De röntgenfoto vertoonde een progressieve dichtheid-versterkte infiltrerende schaduw ten opzichte van het borstvlies. De marge was onduidelijk en niet-gesegmenteerd. De verdeling van subsegmenten en bladeren bevond zich meestal 2/3 van de periferie van de long en de hilar was transparanter. Voor "longoedeem omgekeerde vorm" is de schaduw gemakkelijk terug te keren op de oorspronkelijke plaats en wordt de schaduw snel geabsorbeerd na behandeling met prednison. In tegenstelling tot het syndroom van Loffler is de longinfiltratie van CEP niet-migrerend, met weinig pleurale effusie, atypisch Röntgenbevindingen omvatten nodulaire infiltratie en diffuse grondglasachtige alveolaire vulling.
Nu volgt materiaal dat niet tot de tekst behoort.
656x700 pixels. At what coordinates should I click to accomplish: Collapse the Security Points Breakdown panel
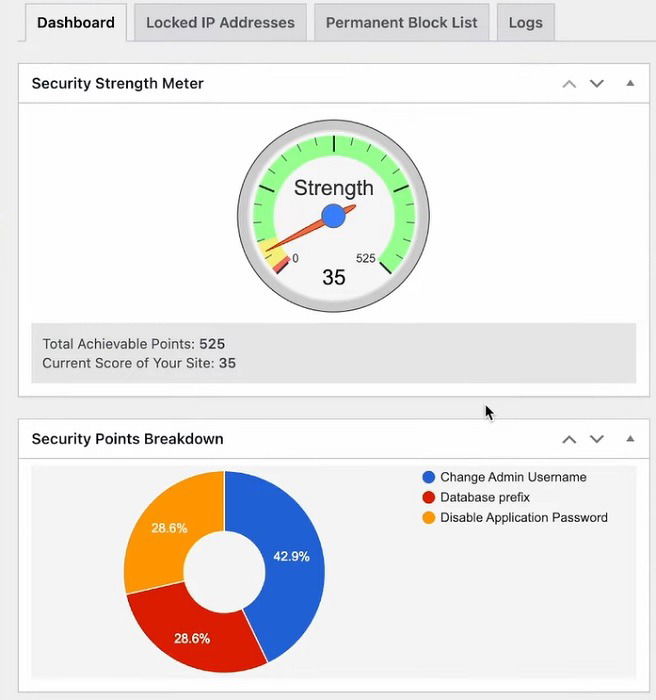pyautogui.click(x=630, y=439)
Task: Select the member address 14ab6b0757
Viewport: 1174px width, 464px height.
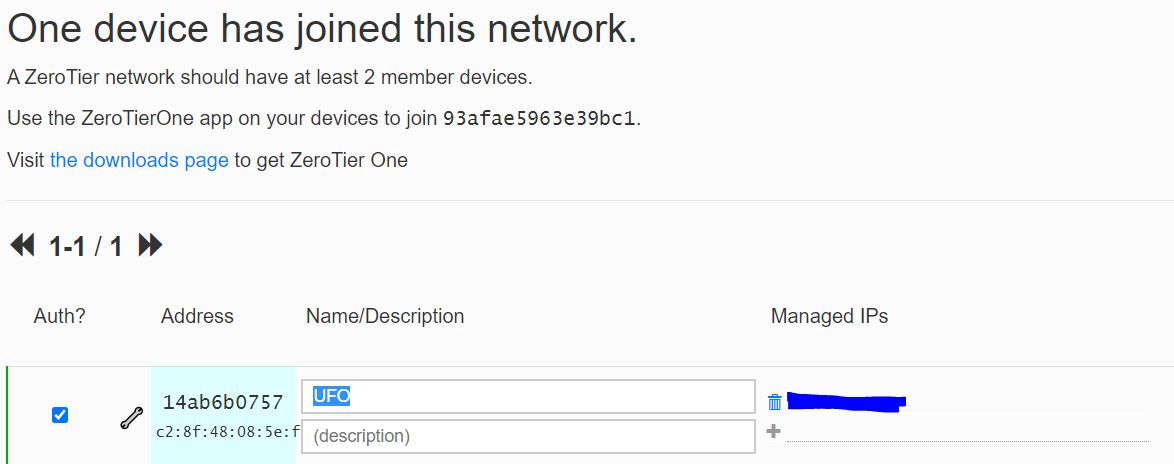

CT-onderzoek op de borst kan worden gebruikt voor CT-onderzoek in klinisch vermoede gevallen met atypische röntgenfoto's De prestaties van CT, in de eerste paar weken van het optreden van de symptomen, worden meestal gekenmerkt door typische dichtheidzone, lokale alveolaire consolidatie, wanneer de symptomen aanhouden Meer dan 2 maanden is er een strook ondoorzichtig gebied en zie de mediastinale lymfeklieren.

Diagnose

Diagnose en identificatie van chronische eosinofiele pneumonie

Volgens de medische geschiedenis kunnen het verloop van de ziekte, astmatische geluiden in beide longen, perifere bloed-eosinofielen en röntgenstralen op de borst klinisch worden gediagnosticeerd, atypisch, pathologisch onderzoek door longbiopsie om de diagnose te bevestigen, indien nodig, prednison Experimentele behandeling om de diagnose te helpen.

De differentiële diagnose van CEP omvat infectie, in het bijzonder tuberculose en schimmels, in het bijzonder cryptokokkeninfectie, sarcoïdose, het syndroom van Loeffler en dergelijke.

heeft dit artikel jou geholpen?

Het materiaal op deze site is bedoeld voor algemeen informatief gebruik en is niet bedoeld als medisch advies, waarschijnlijke diagnose of aanbevolen behandelingen.